Prevalence and intensive care bed use in patients on prolonged mechanical ventilation in Swedish intensive care units.

2020 
Background The number of patients requiring prolonged mechanical ventilation (PMV) is predicted to escalate due to an aging population. International studies on prevalence and resource utilization of this patient group exist, but data are lacking from Scandinavian intensive care units (ICUs) with a relatively low number of ICU beds in relation to population. The primary aim was to identify prevalence of admissions requiring mechanical ventilation ≥7–21 days and prolonged mechanical ventilation >21 days, and their use of intensive care unit (ICU) bed days in Sweden. Secondary aims were to describe patient characteristics and outcomes. Methods: We obtained admissions ≥18 years with mechanical ventilation ≥7 days from the Swedish Intensive Care Registry and used open source registry data for calculation of prevalence and use of bed days of admissions with mechanical ventilation ≥7–21 days and prolonged mechanical ventilation >21 days. Results: Of the 39,510 ICU admissions to Swedish ICUs in 2017, mechanical ventilation ≥7–21 days accounted for 1,643 (4%) admissions; prolonged mechanical ventilation >21 days for 307 (0.8%) admissions. Of the 109,457 ICU bed days, 22 % were consumed by admissions experiencing mechanical ventilation ≥7–21 days and 10% by prolonged mechanical ventilation >21 days.

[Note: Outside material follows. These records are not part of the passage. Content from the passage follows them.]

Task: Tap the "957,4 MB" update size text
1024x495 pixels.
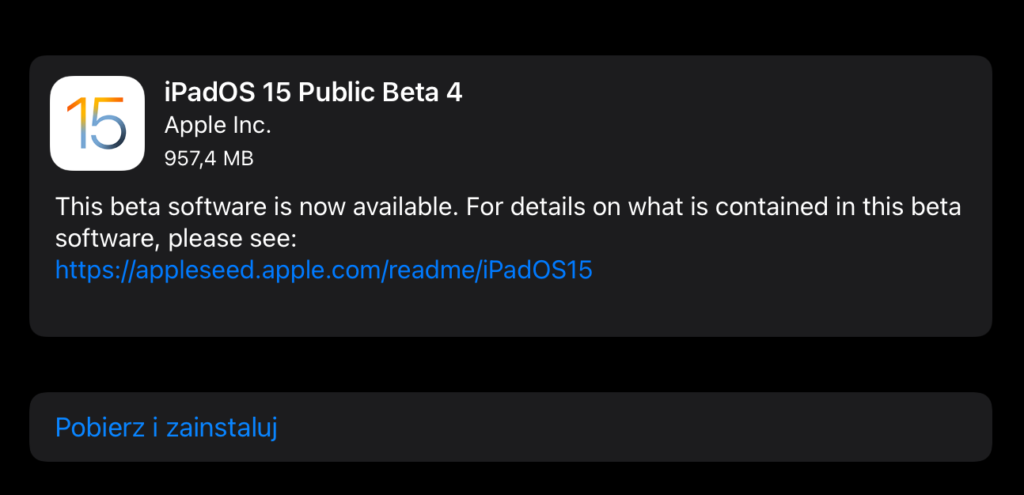Action: (208, 158)
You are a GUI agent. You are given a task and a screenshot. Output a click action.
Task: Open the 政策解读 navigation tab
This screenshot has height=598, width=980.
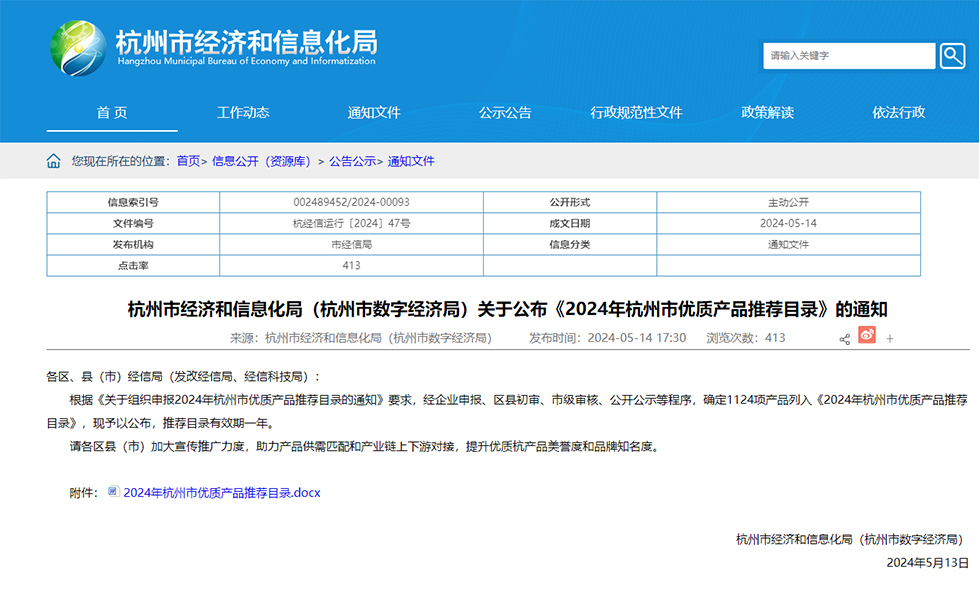pos(767,113)
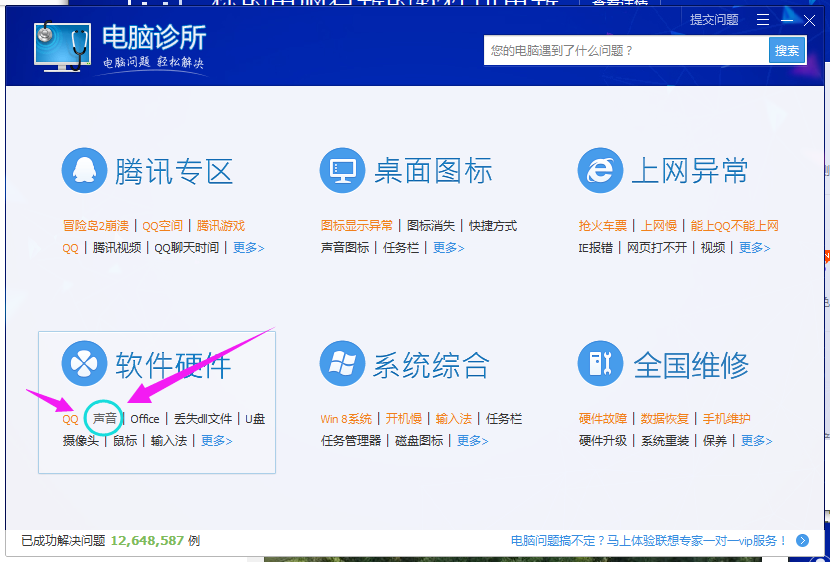This screenshot has width=830, height=562.
Task: Open the circled 声音 link
Action: pos(105,419)
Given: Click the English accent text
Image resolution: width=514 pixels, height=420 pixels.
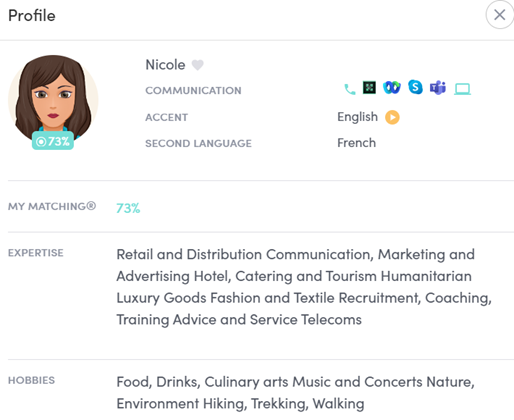Looking at the screenshot, I should click(357, 117).
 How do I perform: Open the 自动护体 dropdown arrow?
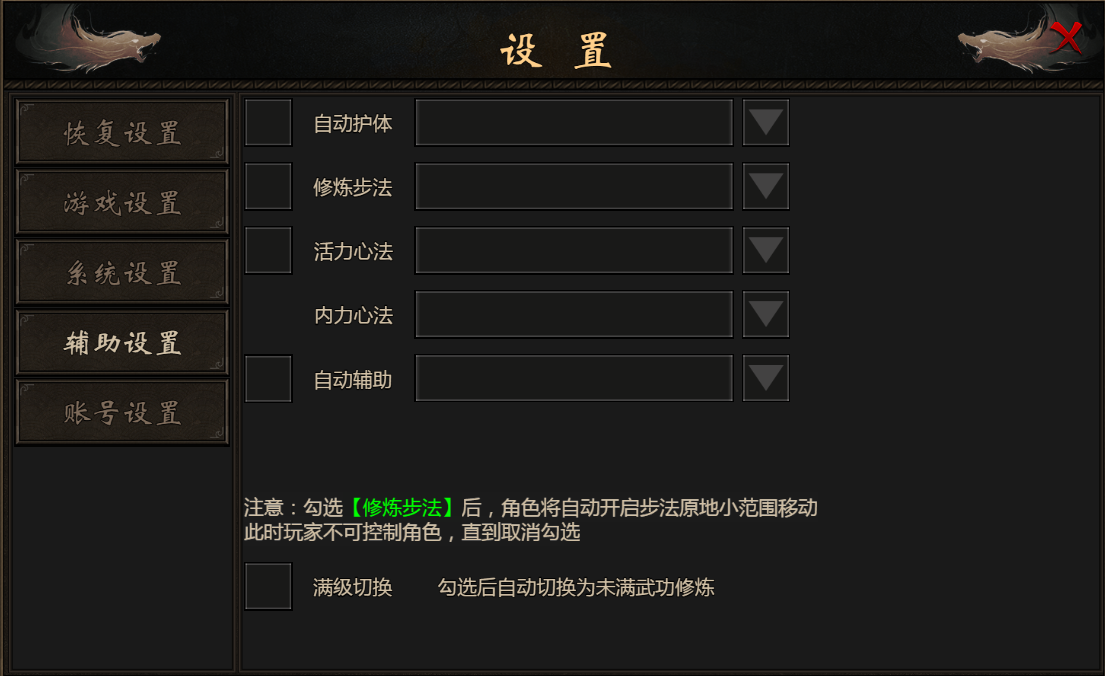point(765,123)
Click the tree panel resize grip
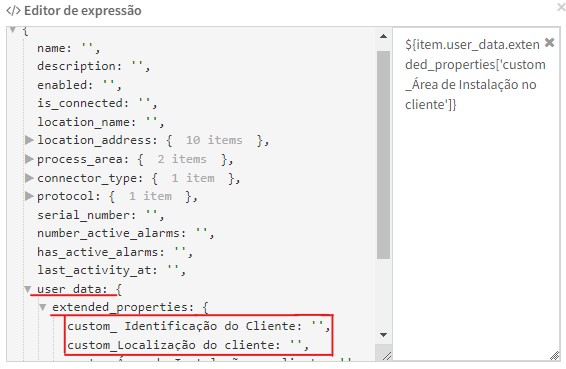This screenshot has height=369, width=566. pyautogui.click(x=386, y=356)
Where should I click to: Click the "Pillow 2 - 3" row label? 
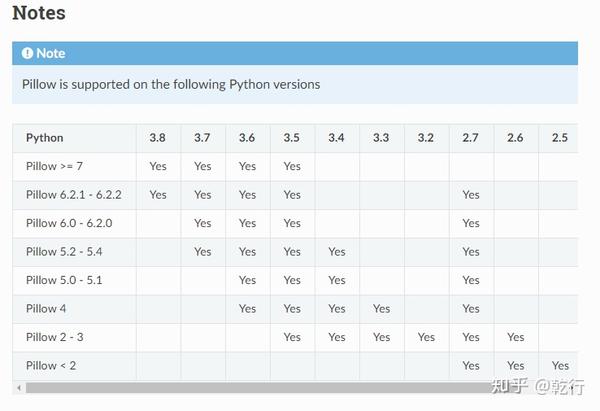pos(57,337)
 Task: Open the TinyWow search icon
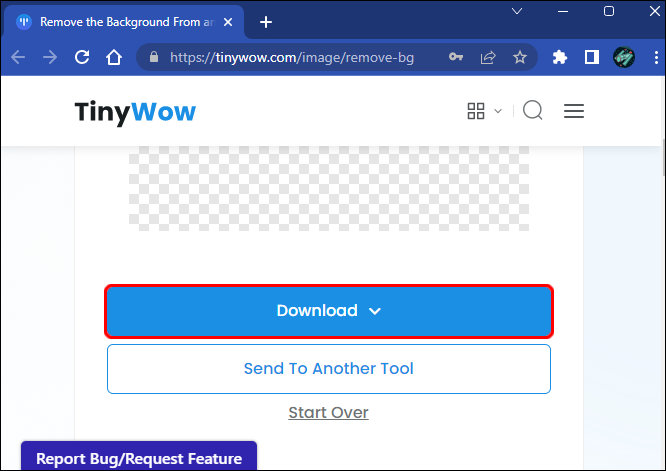coord(533,110)
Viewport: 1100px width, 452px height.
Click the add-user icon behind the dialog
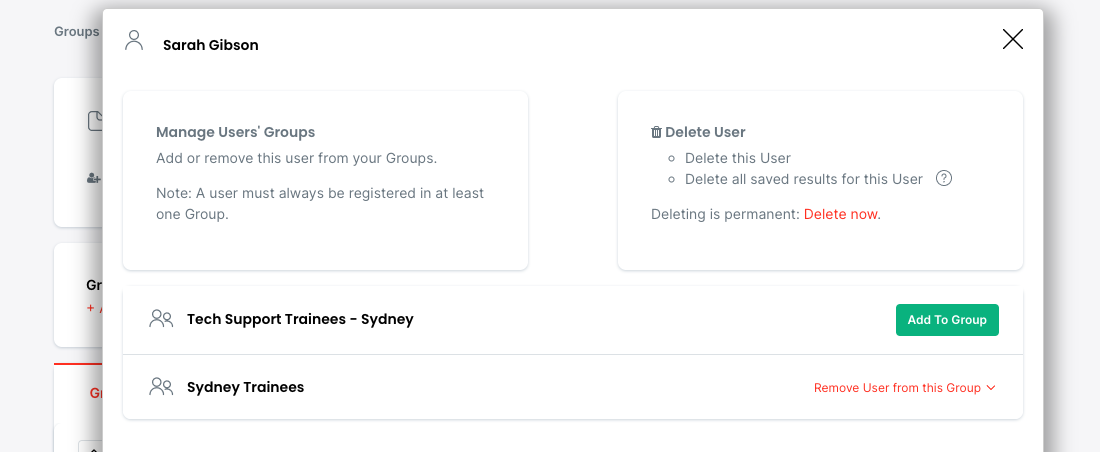(x=94, y=178)
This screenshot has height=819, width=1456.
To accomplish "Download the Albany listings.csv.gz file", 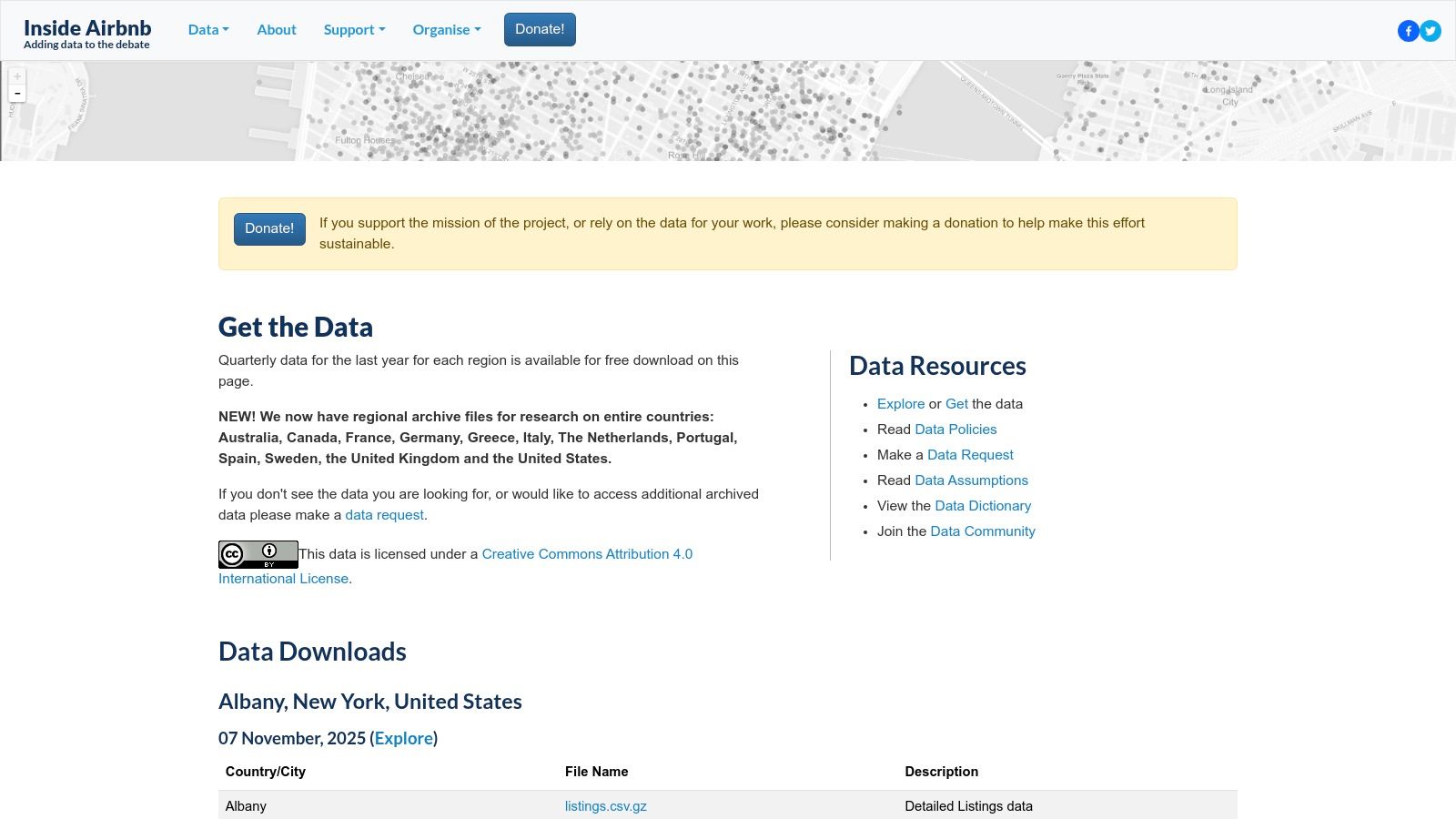I will point(605,806).

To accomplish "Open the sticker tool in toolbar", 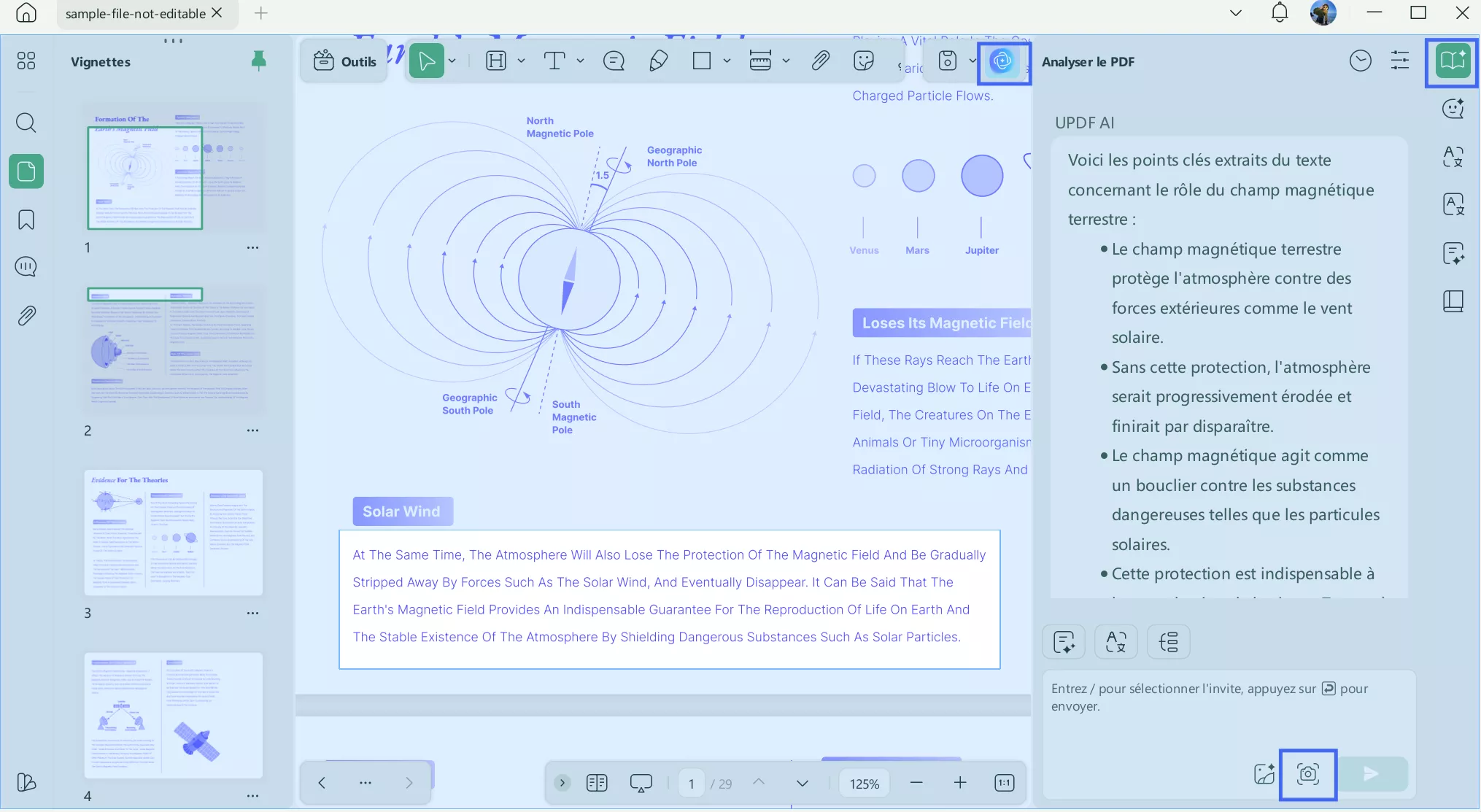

ICU-mortality of both mechanical ventilation ≥7–21 and >21 days admissions was 21%. Admissions with mechanical ventilation ≥7 days had a median age of 65 years, and were dominated by males (64%). Conclusions: Admissions to Swedish ICUs requiring mechanical ventilation ≥7–21days and prolonged mechanical ventilation >21 days, form a relatively small part of all ICU admissions but a significant part of ICU beds days. Prevalence of admissions, ICU bed days and ICU mortality were lower than reports from other countries, but predominated by elderly and male in accordance with other reports.